Date heard: 2002-05-07

Date delivered: 2002-05-10



In the matter of:


YELLOW JACKET CC FIRST PLAINTIFF

USABCO (PTY) LIMITED SECOND PLAINTIFF


versus


LONG DISTANCE TRANSPORT (PTY) LIMITED DEFENDANT


Coram: MAJIEDT J


JUDGEMENT



MAJIEDT J:

  1. This matter was set down for hearing on the issue of the quantum of the respective claims herein only. The parties have settled most of their outstanding differences including the quantum of damages payable to each other. That settlement is embodied in what is labelled a “Settlement Agreement”, the terms whereof I have been asked merely to note at this juncture given the fact that there are still outstanding issues between the parties. These outstanding issues are the following:


    1. Whether the Plaintiffs are entitled to interest on the amounts claimed from the date of service of summons on the Defendant and if not, from which date should such interest run?
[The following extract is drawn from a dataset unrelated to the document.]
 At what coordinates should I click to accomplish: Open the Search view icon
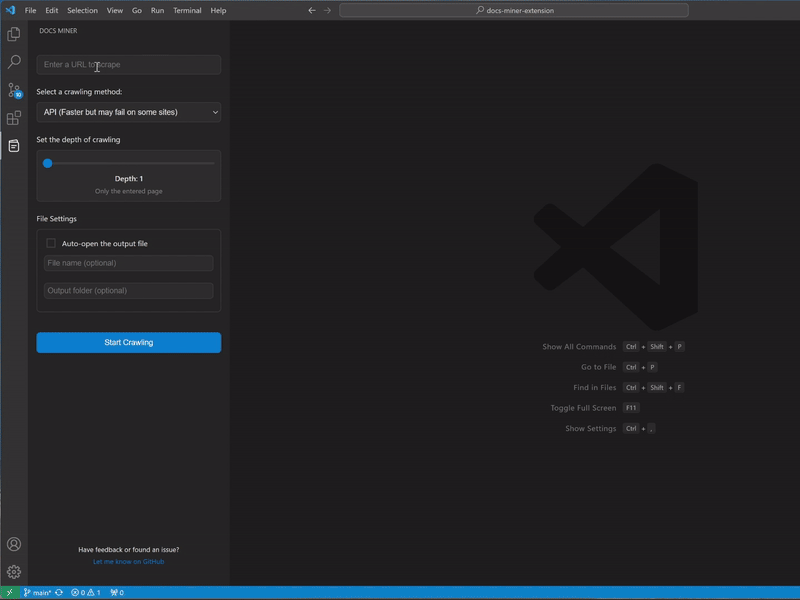coord(14,62)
    1. What costs awards should be made in the circumstances?


      1. It is important to note at the outset that the dispute as between the First Plaintiff and the Defendant had been settled on the basis of an apportionment of 65/35 in favour of the First Plaintiff. The dispute as between Second Plaintiff and Defendant had been settled on the basis that the Defendant pays to the Second Plaintiff an amount which equals 50% of the Second Plaintiff’s agreed quantum.


      1. The nett result of the aforementioned agreement is that the Defendant is indebted to the First Plaintiff in the sum of R120110,38 and to the Second Plaintiff in the sum of R55726,85.
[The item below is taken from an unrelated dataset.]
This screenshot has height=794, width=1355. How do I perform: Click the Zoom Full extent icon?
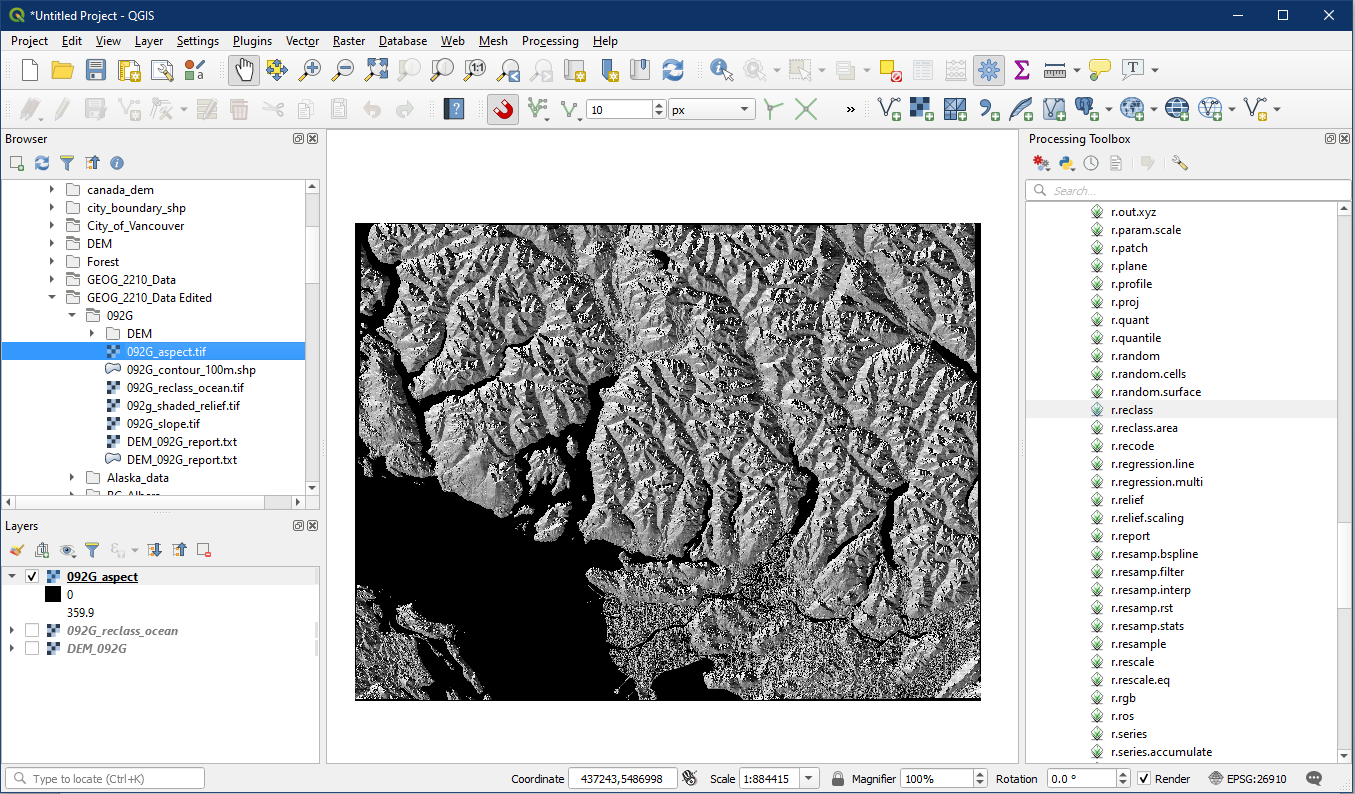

      1. The dispute in respect of the date from which interest should run arises as follows:


    1. For the First Plaintiff Mr Combrinck has submitted that set-off should apply whereby the respective debts would be extinguished and interest should be awarded on the amount which in the nett result the Defendant would owe to the First Plaintiff. Such interest should then run at the legally prescribed rate from the date of the service of summons. In respect of the Second Plaintiff Mr Combrinck has submitted that interest should run from the date of service of summons.
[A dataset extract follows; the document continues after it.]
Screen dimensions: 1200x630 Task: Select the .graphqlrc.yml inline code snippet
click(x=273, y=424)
    1. Mr Amiradakis for the Defendant on the other hand, has submitted that set-off should not apply and that I should give judgement on the claim in convention as well as the claim in reconvention and make the usual orders as to interest on the respective claims. In addition he has submitted that the Plaintiff’s particulars of claim does not meet the requirements set forth in sec 4(ii) of the Prescribed Rate of Interest Act, no. 55 of 1975 (“the Act”) and in Uniform Rule of Court 18(10). With regard to the Second Plaintiff’s claim for interest, he has submitted that the Second Plaintiff is only entitled to interest as from 24 April 2002, the date on which a letter was written by the Second Plaintiff’s attorneys to the Defendant’s attorneys containing a description of the movables destroyed in the collision which is the subject matter of the dispute and which had not been particularized in that manner in the particulars of claim of the Second Plaintiff.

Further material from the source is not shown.